A Vintage View on Christmas Traditions

NOT in the slow lane, YET

The blog is about living life after 70 with joy, resilience, and purpose. NOT in the slow lane, YET is a source of positive, helpful advice encouraging people to set and achieve goals and find joy in life. The blog will cover personal experiences and thoughts and concerns. Topics of blogs will be health, retirement, fashion, travel, and living in continuing care retirement communities. The blogs will be short and appear at least once a month on my website www.nadineblock.com or by email if you choose. Come walk with me.

A Vintage View on Christmas Traditions

Nutcrackers reporting for Holiday Show

My holiday traditions have changed over the years. My senior living community has rules against real Christmas trees and decorations and natural candles, citing fire dangers. We are down to plastic and paper décor. I cheated a little. My Florida sister usually sends me a dwarf boxwood tree centerpiece covered in roses, red ribbons, and lights. I keep it watered and replenish the roses for a couple of weeks.

So far, my housekeeper has not reported me to the staff. I fear a knock at the door might announce a “Santa” police officer dangling handcuffs.

In my childhood, the older children on our dairy farm dragged evergreen trees and dripping handfuls of needles into the family room on Christmas. The copious needles led to dozens of vacuuming sessions, but the smell of the freshly cut evergreen trees was magical. Christmas was here. The little children went to bed early and fidgeted all night, waiting for Santa to land on our roof and come down the chimney. We opened gifts in the morning and dressed in our best clothes for church.

When we dragged the tree out after Christmas, it left a lingering pine smell.

Here, we have many public decorations and social gatherings. Our campus takes up thirty acres and is decorated for the holidays by our landscape crew. In each building, there are trees in public areas. Many of our residents have Christmas décor on their doors or the floor next to their doors. Wreaths and table decorations abound. Twinkling lights are wrapped around outdoor public entrances and trees.

I chair the Art Committee, which takes on the installation of two hundred nutcrackers in the dining and gathering areas during the first week of December. We unwrap them carefully, laughing at their little faces and costumes, and arrange them by size.

One group is for those who need someone with a ladder. Our average age of eighty-four means that residents do not do that. That is a rule we made up.

Our “Rusty Singers” group does caroling. Inviting smells of hot chocolate and cookies add to the festivities. There is a Christmas Buffet with lovely hors d’oeuvres, bountiful meats, seafood, mashed potatoes, multiple vegetable dishes, and desserts if you have room. The Culinary Director is an expert at carving an ice sculpture for the table. Reservations are necessary, and residents often entertain their families.

Seeing the dining room on Christmas day makes me so grateful to the staff who give up part of their holidays to make our holidays beautiful. We are fortunate.

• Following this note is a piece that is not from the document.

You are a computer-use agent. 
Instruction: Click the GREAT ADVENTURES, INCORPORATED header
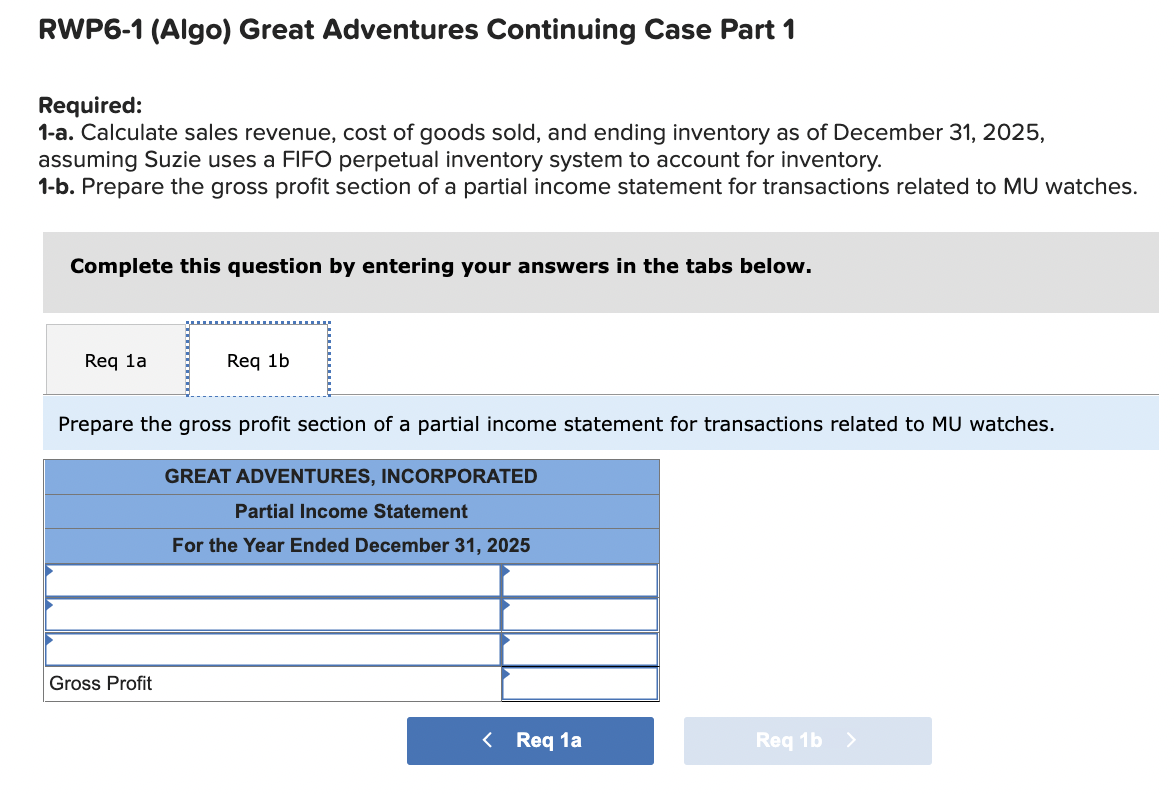tap(351, 476)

We have after-dinner entertainment for a couple of nights in the Christmas season, often ending in a singalong. Our vans take residents with symphony and jazz concert tickets to holiday presentations. Unique events include evening van rides to see lights at the Zoo or in neighborhoods. Many of us have family nearby who invite us for a holiday party or dinner. If we are extra lucky, we can still travel to distant families and friends during the holidays.

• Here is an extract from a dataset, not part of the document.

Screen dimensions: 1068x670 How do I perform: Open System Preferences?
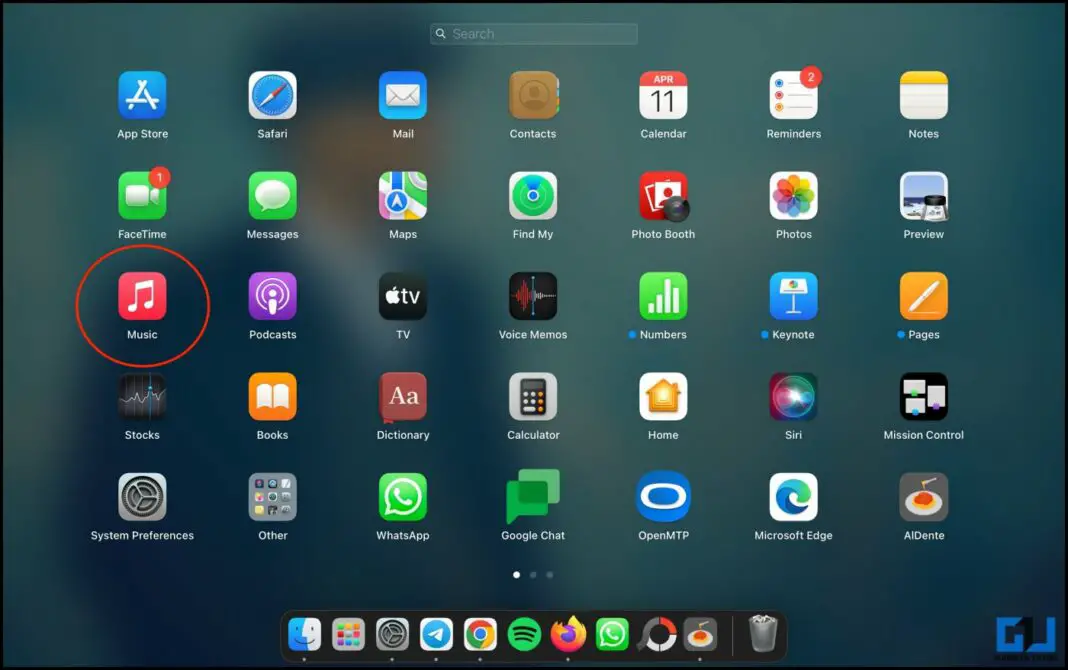coord(142,497)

A friend and I have gotten together for a few years at her house to bake fruit cakes. The recipes use candied fruit, nuts, dates, spices (and bourbon). They smell lovely when baking and bring back memories of my mom’s copious fruitcake output. We bake about sixteen of them in small loaves, as there are few fruit cake lovers. It is a dying tradition. Some people accept the gift and put it in a bread box until the following Christmas when it will be replaced.

It feels virtuous to keep up a long-standing tradition even if we eat most of it ourselves.

At my age, sad feelings creep in at Christmas. The sadness of having two sons, ages 62 and 57, die of cancer in the last five years. My husband died in an assisted care facility on December 21st, 2021, just after I moved here. I am not alone in experiencing feelings of sadness during holiday times. We all have a list of losses that come to us at Christmas. I acknowledge my feelings and think about things that make me happy. I am ambulatory and keep up a fitness program. I live in a lovely community and feel satisfied that I can contribute to it. I have many social friends and a few terrific friends. I have four living siblings who are staunchly supportive.

Life is good.

I long for the smells and sights of childhood. The fresh evergreen trees and their fantastic pine smells. When I must have their smells, I light a pine candle and let its aroma waft through my apartment. I know it is against the rules, but it smells so good.

Happy Holidays to you, in whatever form you observe them: Christmas, Kwanzaa, Hanukkah, and others.